Visti i risultati, i ricercatori hanno deciso di passare dal topo all’essere umano: il team ha impiegato il nuovo protocollo per isolare potenziali Osc in ovaie adulte umane. Le cellule ottenute condividevano tutte le potenzialità genetiche e di crescita delle loro equivalenti murine e, come queste, erano in grado di formare spontaneamente cellule con le caratteristiche degli ovociti. Gli studiosi, infine, hanno iniettato queste cellule staminali (di nuovo marcate con proteine fluorescenti) in tessuto ovarico umano ottenuto con una biopsia, e hanno trapiantato quest’ultimo sotto la pelle di un topo. Gli esami di questo tessuto a 7 e 14 giorni dall’impianto ha mostrato follicoli umani immaturi con ovociti sia marcati sia non marcati.
“L’obiettivo principale della ricerca era quello di provare che nelle ovaie delle donne in età riproduttiva sono presenti le cellule staminali in grado di produrre nuovi ovociti, cosa che secondo noi questo studio dimostra molto chiaramente”, ha dichiarato Tilly a Nature. “ La scoperta di cellule precorritrici degli ovociti nelle ovaie umane, insieme al fatto che queste condividono le stesse caratteristiche delle loro controparti esistenti nei topi, in grado di differenziarsi in cellule uovo perfettamente funzionanti, apre le porte allo sviluppo di tecnologie senza precedenti per combattere l’infertilità nelle donne”.

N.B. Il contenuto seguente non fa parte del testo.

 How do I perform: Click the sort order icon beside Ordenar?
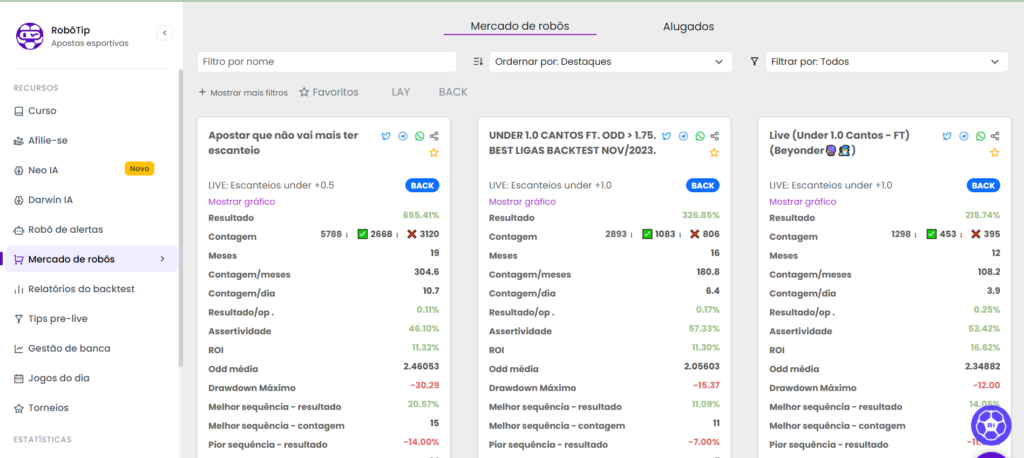click(478, 62)
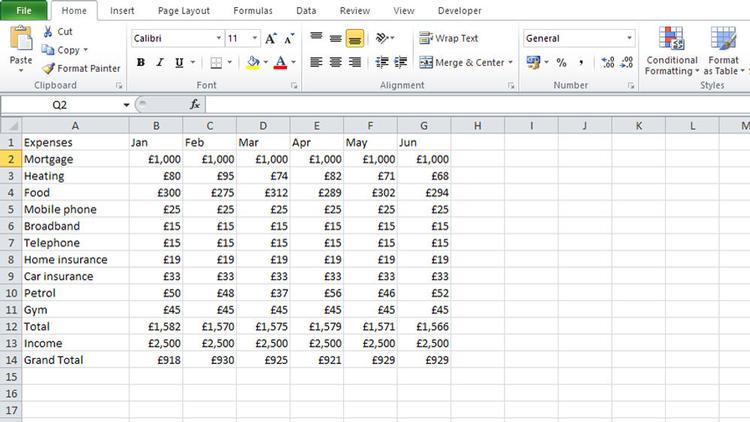The width and height of the screenshot is (750, 422).
Task: Click the Paste icon
Action: [x=20, y=42]
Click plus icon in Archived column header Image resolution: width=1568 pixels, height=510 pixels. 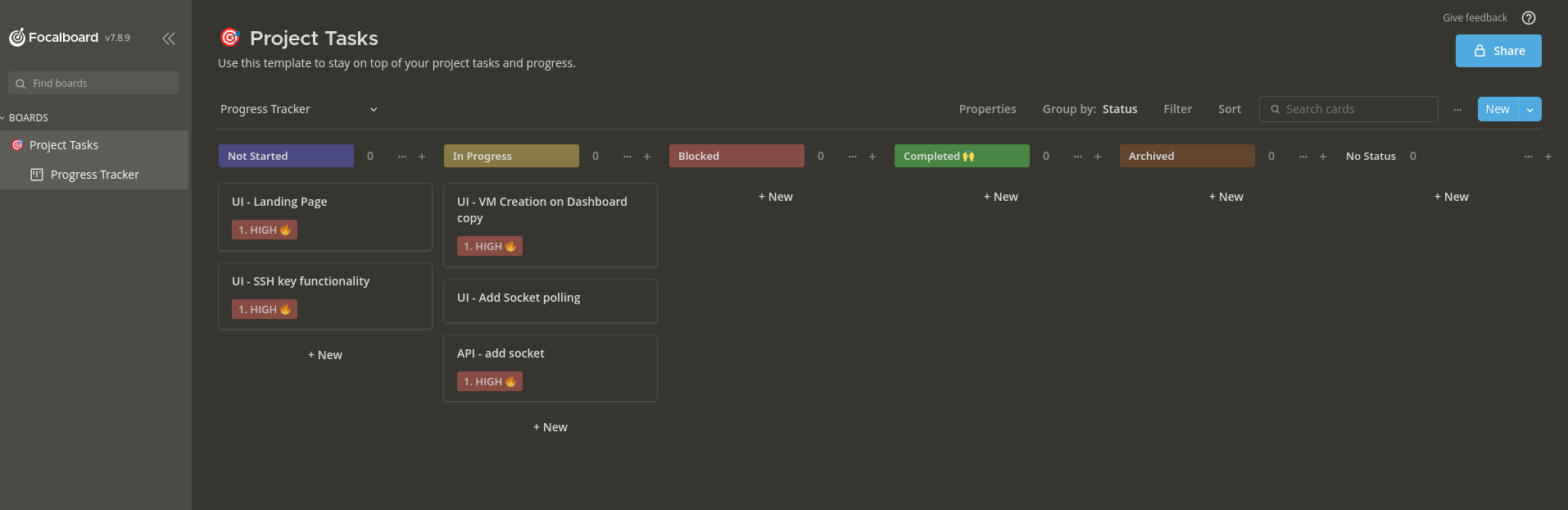[x=1322, y=157]

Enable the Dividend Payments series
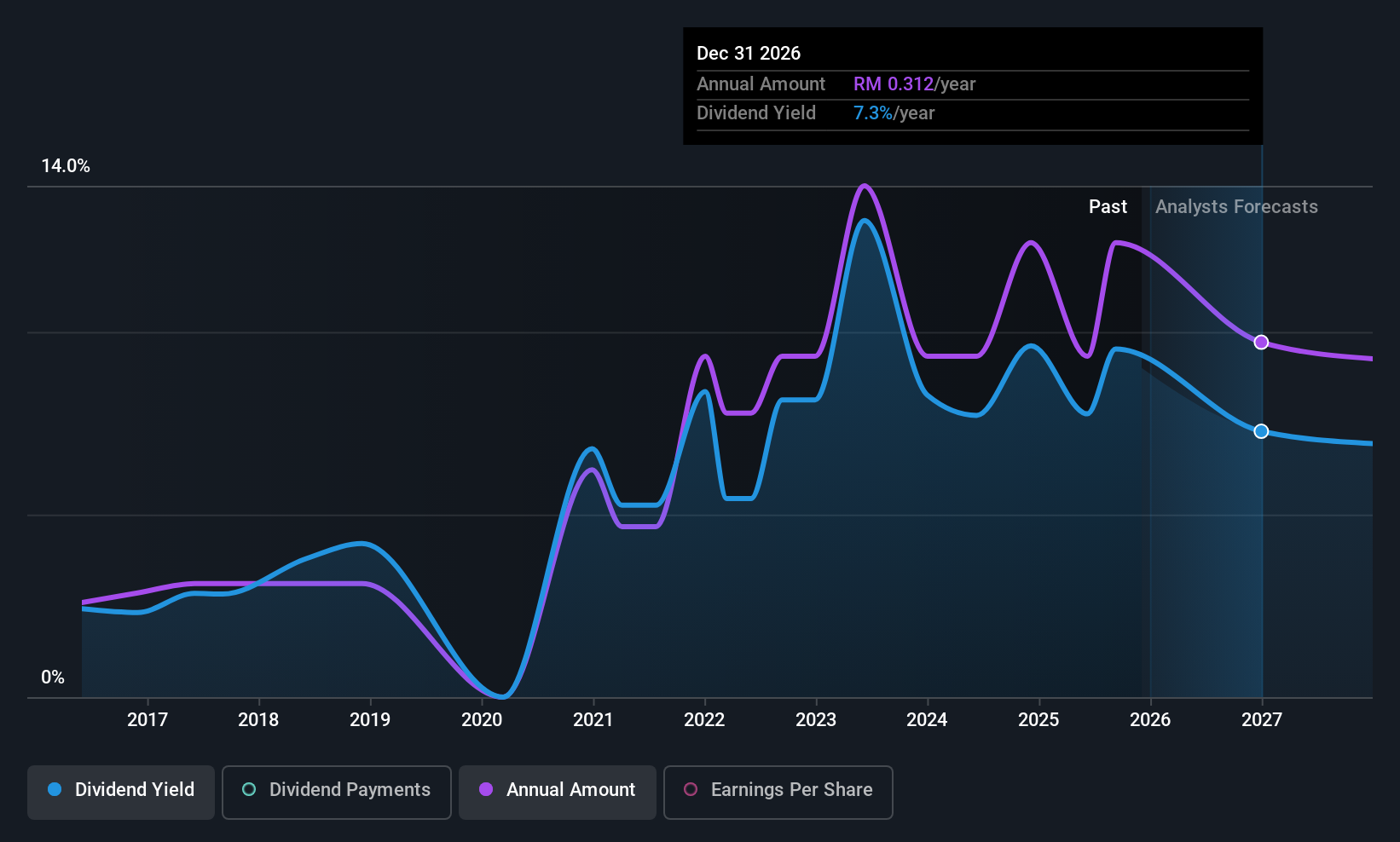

Tra le potenziali applicazioni cliniche di questi risultati, il team di Tilly sta attualmente valutando la possibilità di realizzare una banca di Osc umane, l’identificazione di ormoni e fattori che promuovono la formazione degli ovociti, lo sviluppo di ovociti maturi da queste staminali per la fecondazione in vitro e altri approcci per migliorare i risultati dei trattamenti contro l’infertilità.
La scoperta tuttavia è stata accolta con prudenza dalla comunità scientifica che è in attesa della sua conferma da parte di altri laboratori e che sottolinea la lontananza da un’eventuale applicazione clinica.
Per esempio, David Albertini, esperto in riproduzione femminile del Kansas University Medical Center, ha spiegato al New York Times che non è ancora chiaro se e come la procedure possa essere realmente usata in questo senso: “Nessuno dei criteri che noi usiamo per stabilire che una cellula è un ovocita di alta qualità, usato per i trattamenti attuali, è soddisfatto dallo studio”. Anche se la ricerca dovesse essere convalidata, prosegue Albertini, l’immediato uso di queste cellule non sarebbe in trattamenti contro l’ infertilità ma in altri campi, come la sperimentazione di farmaci.